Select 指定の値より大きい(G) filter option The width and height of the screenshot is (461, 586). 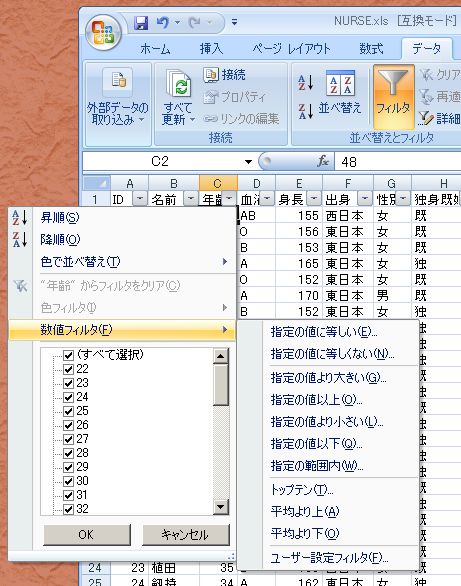[x=328, y=378]
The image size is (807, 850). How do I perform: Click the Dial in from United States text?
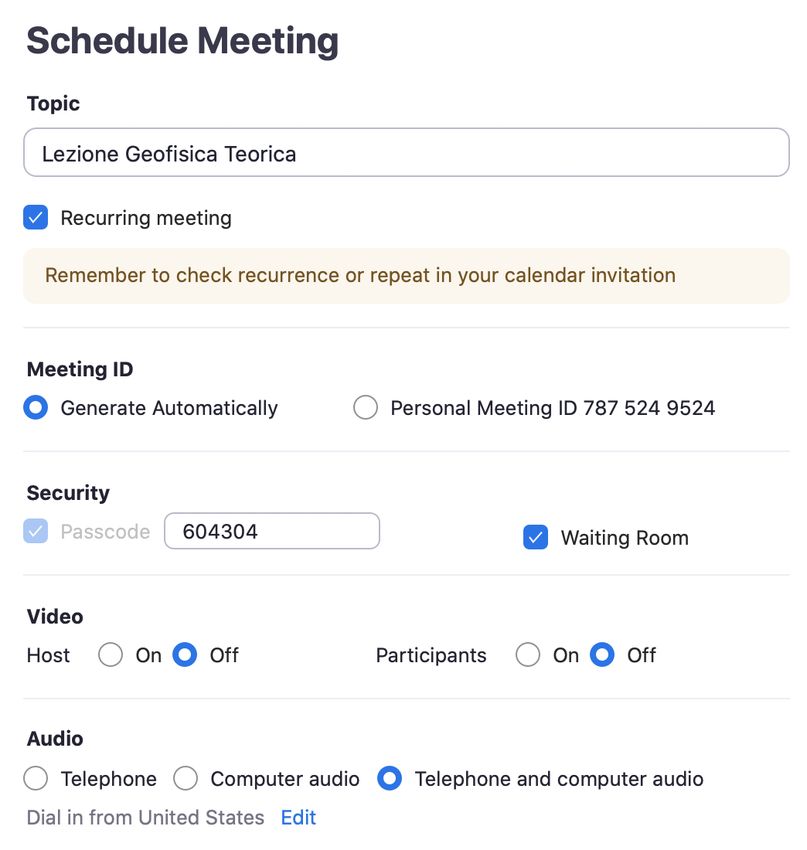click(145, 817)
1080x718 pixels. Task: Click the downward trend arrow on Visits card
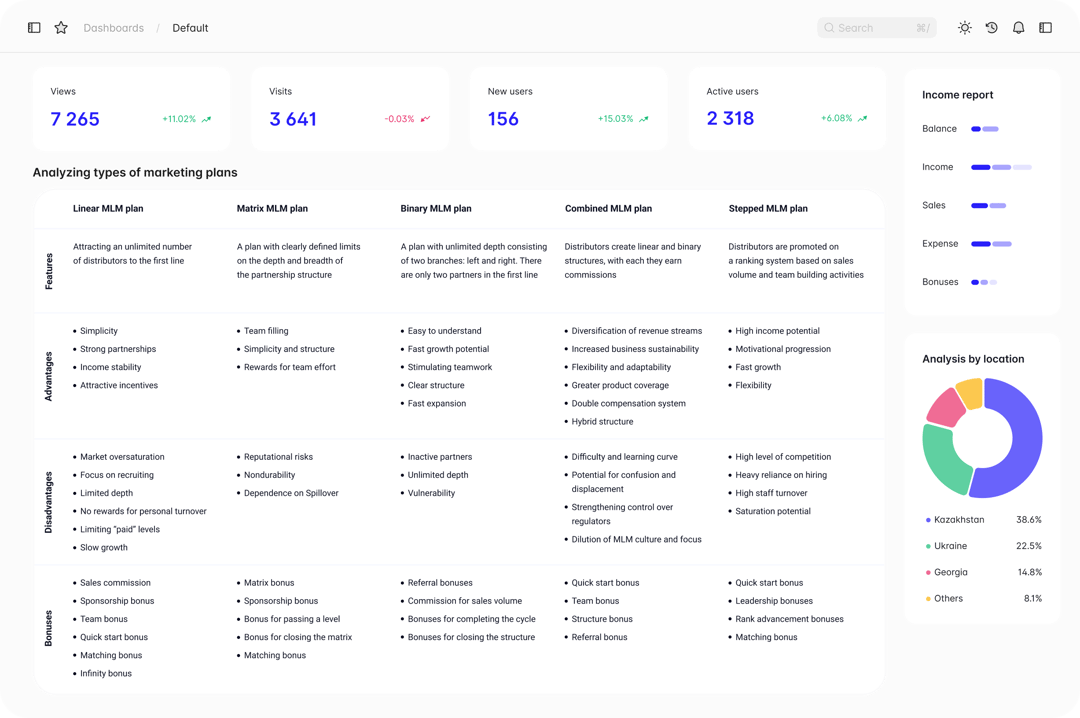[x=424, y=118]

■ ■ ■ ■ ■ ■ ■

→ Activity
Take the line that contains "The image size" and all lines after it to the end of the material above, and copy them verbatim without any images.

→ Output for this exercise
The image size is (807, 850). How do I perform: Click the Dial in from United States text?
click(145, 817)
1080x718 pixels. Task: Click the downward trend arrow on Visits card
[x=424, y=118]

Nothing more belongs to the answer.